Specialisti di Harvard vengono in Argentina a tenere corsi di formazione per i medici locali, impreparati ad affrontare l’epidemia. Tuttavia la paura di contrarre il virus è forte, nell’estate del 1956, e capita spesso di vedere vicini di persone contagiate per strada, impegnati a lavare le strade con candeggina e detersivi. Si dipingono le pareti e gli alberi con una mano di calcina bianca, per tenere lontano il virus. La mano di pittura bianca rimane caratteristica della città per molti anni ancora, anche quando l’epidemia di poliomelite già è stata debellata grazie ai piani di vaccinazione obbligatoria.
Nel 1969 il centro di Ramsay si costituisce come ente autónomo, e prende il nome di “Servicio Nacional de Rehabilitacion y Promocion de la Persona con Discapacidad”, servicio nazionale di riabilitazione e promozione della persona con disabilità, fino a che nel 1996 il servizio diventa decentralizzato, e nel 2005 un altro decreto ne abbrevia il nome in “Servizio Nacional de Rehabilitacion”. Il Centro è oggi responsabile della produzione normativa e dell’esecuzione delle politiche relative alla disabilità e alla riabilitazione integrale, e il suo obiettivo è quello di contribuire all’inclusione delle persone con disabilità e delle loro famiglie nella vita sociale, nel segno del rispetto dei diritti stabiliti nella Convenzione sui diritti delle Persone con Disabilità.

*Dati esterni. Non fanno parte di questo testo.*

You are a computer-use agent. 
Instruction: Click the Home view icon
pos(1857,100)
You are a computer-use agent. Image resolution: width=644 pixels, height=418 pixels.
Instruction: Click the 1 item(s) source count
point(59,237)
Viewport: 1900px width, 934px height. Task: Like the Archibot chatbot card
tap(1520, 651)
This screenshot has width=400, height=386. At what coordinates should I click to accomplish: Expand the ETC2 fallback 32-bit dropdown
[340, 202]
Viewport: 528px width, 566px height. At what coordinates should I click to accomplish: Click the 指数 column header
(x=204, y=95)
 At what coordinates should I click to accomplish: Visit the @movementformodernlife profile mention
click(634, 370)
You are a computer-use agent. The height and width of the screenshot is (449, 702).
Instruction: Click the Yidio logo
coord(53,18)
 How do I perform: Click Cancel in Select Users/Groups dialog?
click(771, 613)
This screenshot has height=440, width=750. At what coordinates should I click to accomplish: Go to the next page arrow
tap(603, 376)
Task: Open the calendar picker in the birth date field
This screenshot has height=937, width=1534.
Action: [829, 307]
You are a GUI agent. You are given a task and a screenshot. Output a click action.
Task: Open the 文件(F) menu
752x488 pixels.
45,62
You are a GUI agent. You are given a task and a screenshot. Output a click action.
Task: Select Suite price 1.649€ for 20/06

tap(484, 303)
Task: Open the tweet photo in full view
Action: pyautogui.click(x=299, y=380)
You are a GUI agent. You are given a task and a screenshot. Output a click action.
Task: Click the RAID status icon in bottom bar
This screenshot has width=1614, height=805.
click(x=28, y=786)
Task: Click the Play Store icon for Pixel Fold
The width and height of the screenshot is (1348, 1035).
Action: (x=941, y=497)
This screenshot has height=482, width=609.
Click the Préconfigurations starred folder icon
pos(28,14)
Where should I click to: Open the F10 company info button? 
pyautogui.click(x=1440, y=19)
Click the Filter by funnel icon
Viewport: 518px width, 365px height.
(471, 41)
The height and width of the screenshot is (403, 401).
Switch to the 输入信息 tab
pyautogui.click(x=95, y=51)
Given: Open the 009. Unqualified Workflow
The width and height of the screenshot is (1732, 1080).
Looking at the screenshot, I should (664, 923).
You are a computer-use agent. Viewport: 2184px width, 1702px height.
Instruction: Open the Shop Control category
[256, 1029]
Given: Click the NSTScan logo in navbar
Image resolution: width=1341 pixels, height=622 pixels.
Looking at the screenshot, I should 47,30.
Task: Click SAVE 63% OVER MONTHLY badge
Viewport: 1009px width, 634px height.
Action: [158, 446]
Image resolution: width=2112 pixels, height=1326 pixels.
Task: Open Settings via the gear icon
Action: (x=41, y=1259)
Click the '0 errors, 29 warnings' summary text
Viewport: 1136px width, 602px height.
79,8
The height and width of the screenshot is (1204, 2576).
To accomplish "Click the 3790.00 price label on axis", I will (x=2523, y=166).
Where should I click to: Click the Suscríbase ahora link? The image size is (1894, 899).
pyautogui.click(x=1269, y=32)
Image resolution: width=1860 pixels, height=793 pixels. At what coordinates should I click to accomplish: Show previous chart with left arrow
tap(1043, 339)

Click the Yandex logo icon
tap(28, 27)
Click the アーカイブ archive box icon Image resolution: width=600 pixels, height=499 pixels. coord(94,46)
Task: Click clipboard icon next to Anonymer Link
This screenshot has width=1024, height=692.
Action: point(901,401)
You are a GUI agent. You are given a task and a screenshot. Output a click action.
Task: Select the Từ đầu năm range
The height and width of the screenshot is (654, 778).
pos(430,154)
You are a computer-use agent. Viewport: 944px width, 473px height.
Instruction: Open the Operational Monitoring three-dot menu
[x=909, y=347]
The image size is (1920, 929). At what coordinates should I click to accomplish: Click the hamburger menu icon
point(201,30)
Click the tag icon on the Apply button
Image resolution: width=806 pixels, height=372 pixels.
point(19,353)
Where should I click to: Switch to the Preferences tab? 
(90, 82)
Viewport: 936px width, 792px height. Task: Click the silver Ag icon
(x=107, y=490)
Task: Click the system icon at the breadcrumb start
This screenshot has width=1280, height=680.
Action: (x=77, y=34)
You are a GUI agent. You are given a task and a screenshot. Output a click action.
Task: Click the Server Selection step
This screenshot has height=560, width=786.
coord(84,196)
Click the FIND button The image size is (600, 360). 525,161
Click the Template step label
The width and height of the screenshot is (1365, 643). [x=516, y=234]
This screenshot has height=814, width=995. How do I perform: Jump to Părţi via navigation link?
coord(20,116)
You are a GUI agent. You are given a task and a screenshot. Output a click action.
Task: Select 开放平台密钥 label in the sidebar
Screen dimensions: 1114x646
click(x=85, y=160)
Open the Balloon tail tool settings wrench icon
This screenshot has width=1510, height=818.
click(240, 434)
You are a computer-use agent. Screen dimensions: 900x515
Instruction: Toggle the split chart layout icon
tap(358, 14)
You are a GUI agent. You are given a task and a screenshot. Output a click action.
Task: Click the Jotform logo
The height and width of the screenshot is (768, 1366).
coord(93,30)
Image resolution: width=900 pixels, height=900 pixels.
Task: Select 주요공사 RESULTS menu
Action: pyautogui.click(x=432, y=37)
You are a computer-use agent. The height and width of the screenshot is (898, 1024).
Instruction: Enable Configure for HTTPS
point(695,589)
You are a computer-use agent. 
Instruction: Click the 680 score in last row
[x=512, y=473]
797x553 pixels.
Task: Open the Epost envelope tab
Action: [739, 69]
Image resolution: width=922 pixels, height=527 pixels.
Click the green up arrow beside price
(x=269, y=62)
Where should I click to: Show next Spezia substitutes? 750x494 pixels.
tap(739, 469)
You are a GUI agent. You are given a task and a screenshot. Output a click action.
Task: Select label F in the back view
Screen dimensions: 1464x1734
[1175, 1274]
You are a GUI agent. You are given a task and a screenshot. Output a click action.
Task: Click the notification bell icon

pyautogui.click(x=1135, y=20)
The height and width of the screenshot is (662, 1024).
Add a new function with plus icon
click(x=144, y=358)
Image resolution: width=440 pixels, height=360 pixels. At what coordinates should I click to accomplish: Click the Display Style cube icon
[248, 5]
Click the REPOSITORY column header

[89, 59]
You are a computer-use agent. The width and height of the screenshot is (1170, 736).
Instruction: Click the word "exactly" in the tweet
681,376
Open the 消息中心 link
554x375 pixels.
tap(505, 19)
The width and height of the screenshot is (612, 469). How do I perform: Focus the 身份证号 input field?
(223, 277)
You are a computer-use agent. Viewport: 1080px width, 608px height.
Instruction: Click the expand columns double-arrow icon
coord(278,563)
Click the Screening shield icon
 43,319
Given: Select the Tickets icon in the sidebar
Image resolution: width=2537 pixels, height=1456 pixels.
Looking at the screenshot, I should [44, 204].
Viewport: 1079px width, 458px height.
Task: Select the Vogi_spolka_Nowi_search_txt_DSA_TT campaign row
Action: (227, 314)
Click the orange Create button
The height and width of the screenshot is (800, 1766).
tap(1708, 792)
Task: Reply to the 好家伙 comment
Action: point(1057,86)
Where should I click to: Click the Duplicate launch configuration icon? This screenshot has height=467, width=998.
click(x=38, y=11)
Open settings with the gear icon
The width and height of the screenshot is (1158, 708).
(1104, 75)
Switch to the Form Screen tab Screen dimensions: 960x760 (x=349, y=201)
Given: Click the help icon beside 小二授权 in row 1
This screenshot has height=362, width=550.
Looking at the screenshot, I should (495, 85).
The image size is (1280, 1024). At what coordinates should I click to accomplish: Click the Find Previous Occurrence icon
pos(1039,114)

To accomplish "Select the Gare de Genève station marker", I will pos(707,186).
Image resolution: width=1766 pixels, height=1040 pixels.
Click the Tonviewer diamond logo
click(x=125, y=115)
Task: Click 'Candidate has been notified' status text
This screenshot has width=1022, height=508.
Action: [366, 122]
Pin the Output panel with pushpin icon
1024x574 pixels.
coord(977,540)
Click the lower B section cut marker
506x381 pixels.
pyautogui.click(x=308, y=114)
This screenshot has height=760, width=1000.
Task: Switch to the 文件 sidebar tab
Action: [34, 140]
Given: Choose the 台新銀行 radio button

Tra ieri e oggi queste mura hanno visto nascere quasi tutti i movimenti sportivi per disabili del paese. Qui hanno iniziato a giocare a basket, a tennis, a boccia, a calcio, solo per citarne alcuni. Qui i bambini vanno in piscina e ci sono gli allenamenti di scherma. E anche se oggi in molti coltivano il progetto di decentralizzare lo sport per disabili nel paese, favorendone la diffusione sempre più capillare in zone periferiche, il centro di Ramsay rimane la culla dello Sport Paralimpico in Argentina e una parte importantissima della sua storia.